- _Action item_
Return, exactly and in full, the lines of the records below starting at the one with "You are a computer-use" and ending at the one with "Instruction: Switch to the Usuarios tab", and no other lines.

- _Extracted data_
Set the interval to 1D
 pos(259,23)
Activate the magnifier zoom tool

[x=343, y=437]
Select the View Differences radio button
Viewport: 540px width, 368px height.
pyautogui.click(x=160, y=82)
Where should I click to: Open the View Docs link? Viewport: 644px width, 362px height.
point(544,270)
* * *
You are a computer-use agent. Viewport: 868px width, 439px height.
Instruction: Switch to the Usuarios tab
...
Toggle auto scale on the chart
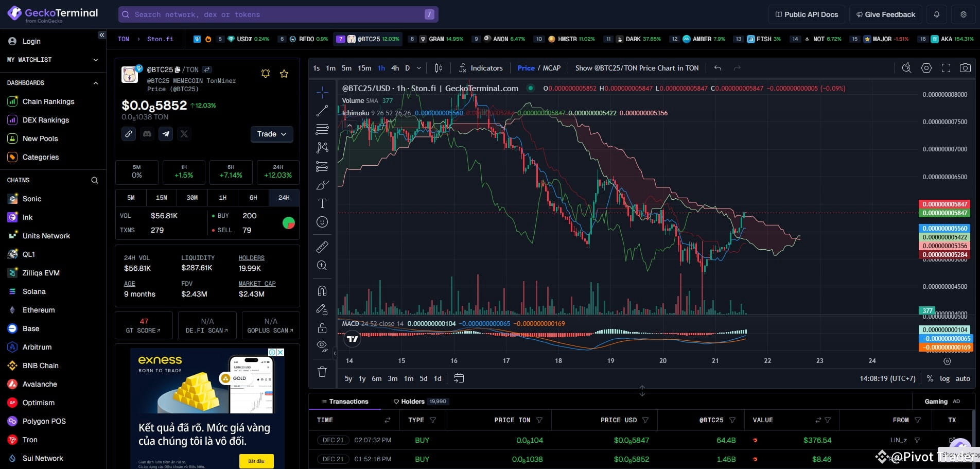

- _Answer for this exercise_
You are a computer-use agent. Viewport: 868px width, 439px height.
Instruction: Switch to the Usuarios tab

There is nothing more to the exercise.